* _課題_
以下の行をすべて書き直し、「Viewport」を「Display」に入れ替えること。ほかは一切変えない。

[項目の位置に関する記載]
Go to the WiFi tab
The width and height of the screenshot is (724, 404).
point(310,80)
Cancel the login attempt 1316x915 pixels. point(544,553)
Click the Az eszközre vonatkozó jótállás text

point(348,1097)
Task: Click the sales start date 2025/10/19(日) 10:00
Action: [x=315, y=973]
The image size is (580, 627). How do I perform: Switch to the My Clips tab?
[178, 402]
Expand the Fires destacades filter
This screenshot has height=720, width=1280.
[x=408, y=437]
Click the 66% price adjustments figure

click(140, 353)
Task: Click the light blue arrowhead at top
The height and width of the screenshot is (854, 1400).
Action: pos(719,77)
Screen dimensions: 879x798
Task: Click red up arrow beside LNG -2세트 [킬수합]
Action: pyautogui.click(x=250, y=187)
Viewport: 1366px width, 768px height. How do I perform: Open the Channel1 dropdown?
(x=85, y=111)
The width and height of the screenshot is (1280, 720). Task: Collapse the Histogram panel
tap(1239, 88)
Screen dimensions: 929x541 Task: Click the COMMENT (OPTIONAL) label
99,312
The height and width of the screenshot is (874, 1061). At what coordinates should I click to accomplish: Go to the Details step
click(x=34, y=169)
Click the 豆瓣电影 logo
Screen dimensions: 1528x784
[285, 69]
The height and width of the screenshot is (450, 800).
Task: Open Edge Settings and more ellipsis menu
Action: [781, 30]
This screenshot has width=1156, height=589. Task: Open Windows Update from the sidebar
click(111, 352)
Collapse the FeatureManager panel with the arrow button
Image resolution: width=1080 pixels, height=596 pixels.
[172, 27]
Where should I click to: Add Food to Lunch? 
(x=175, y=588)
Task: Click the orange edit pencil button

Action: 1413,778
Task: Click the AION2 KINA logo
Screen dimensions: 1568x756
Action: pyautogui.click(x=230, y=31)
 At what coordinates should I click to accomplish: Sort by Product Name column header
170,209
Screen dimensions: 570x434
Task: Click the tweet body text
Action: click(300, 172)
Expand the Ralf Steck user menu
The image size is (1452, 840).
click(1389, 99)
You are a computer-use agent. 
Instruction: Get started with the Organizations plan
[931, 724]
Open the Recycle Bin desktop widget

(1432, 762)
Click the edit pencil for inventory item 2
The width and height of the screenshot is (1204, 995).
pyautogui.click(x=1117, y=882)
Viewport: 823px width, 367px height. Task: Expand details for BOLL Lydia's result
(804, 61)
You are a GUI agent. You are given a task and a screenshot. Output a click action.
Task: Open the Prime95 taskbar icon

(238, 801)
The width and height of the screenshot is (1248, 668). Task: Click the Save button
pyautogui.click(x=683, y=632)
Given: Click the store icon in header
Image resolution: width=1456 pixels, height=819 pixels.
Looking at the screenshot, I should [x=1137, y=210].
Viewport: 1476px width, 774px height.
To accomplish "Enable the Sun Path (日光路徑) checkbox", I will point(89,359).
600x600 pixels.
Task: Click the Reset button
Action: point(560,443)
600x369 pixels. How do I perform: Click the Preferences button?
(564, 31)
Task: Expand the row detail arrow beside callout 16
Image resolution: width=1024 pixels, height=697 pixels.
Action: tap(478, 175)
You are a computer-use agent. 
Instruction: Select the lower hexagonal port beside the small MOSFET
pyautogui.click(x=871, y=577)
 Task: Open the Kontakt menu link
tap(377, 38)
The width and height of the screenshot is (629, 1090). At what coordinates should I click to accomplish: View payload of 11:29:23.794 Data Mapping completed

* _課題の解答_
Go to the WiFi tab
The width and height of the screenshot is (724, 404).
point(310,80)
Cancel the login attempt 1316x915 pixels. point(544,553)
Click the Az eszközre vonatkozó jótállás text

point(348,1097)
Task: Click the sales start date 2025/10/19(日) 10:00
Action: [x=315, y=973]
The image size is (580, 627). How do I perform: Switch to the My Clips tab?
[178, 402]
Expand the Fires destacades filter
This screenshot has height=720, width=1280.
[x=408, y=437]
Click the 66% price adjustments figure

click(140, 353)
Task: Click the light blue arrowhead at top
The height and width of the screenshot is (854, 1400).
Action: pos(719,77)
Screen dimensions: 879x798
Task: Click red up arrow beside LNG -2세트 [킬수합]
Action: pyautogui.click(x=250, y=187)
Display: 1366px width, 768px height. How do I perform: Open the Channel1 dropdown?
(x=85, y=111)
The width and height of the screenshot is (1280, 720). Task: Collapse the Histogram panel
tap(1239, 88)
Screen dimensions: 929x541 Task: Click the COMMENT (OPTIONAL) label
99,312
The height and width of the screenshot is (874, 1061). At what coordinates should I click to accomplish: Go to the Details step
click(x=34, y=169)
Click the 豆瓣电影 logo
Screen dimensions: 1528x784
[285, 69]
The height and width of the screenshot is (450, 800).
Task: Open Edge Settings and more ellipsis menu
Action: [781, 30]
This screenshot has width=1156, height=589. Task: Open Windows Update from the sidebar
click(111, 352)
Collapse the FeatureManager panel with the arrow button
Image resolution: width=1080 pixels, height=596 pixels.
[172, 27]
Where should I click to: Add Food to Lunch? 
(x=175, y=588)
Task: Click the orange edit pencil button

Action: 1413,778
Task: Click the AION2 KINA logo
Screen dimensions: 1568x756
Action: pyautogui.click(x=230, y=31)
 At what coordinates should I click to accomplish: Sort by Product Name column header
170,209
Screen dimensions: 570x434
Task: Click the tweet body text
Action: click(300, 172)
Expand the Ralf Steck user menu
The image size is (1452, 840).
click(1389, 99)
You are a computer-use agent. 
Instruction: Get started with the Organizations plan
[931, 724]
Open the Recycle Bin desktop widget

(1432, 762)
Click the edit pencil for inventory item 2
The width and height of the screenshot is (1204, 995).
pyautogui.click(x=1117, y=882)
Display: 823px width, 367px height. Task: Expand details for BOLL Lydia's result
(804, 61)
You are a GUI agent. You are given a task and a screenshot. Output a click action.
Task: Open the Prime95 taskbar icon

(238, 801)
The width and height of the screenshot is (1248, 668). Task: Click the Save button
pyautogui.click(x=683, y=632)
Given: Click the store icon in header
Image resolution: width=1456 pixels, height=819 pixels.
Looking at the screenshot, I should [x=1137, y=210].
Display: 1476px width, 774px height.
To accomplish "Enable the Sun Path (日光路徑) checkbox", I will point(89,359).
600x600 pixels.
Task: Click the Reset button
Action: point(560,443)
600x369 pixels. How do I perform: Click the Preferences button?
(564, 31)
Task: Expand the row detail arrow beside callout 16
Image resolution: width=1024 pixels, height=697 pixels.
Action: tap(478, 175)
You are a computer-use agent. 
Instruction: Select the lower hexagonal port beside the small MOSFET
pyautogui.click(x=871, y=577)
 Task: Open the Kontakt menu link
tap(377, 38)
The width and height of the screenshot is (629, 1090). At what coordinates should I click to accomplish: View payload of 11:29:23.794 Data Mapping completed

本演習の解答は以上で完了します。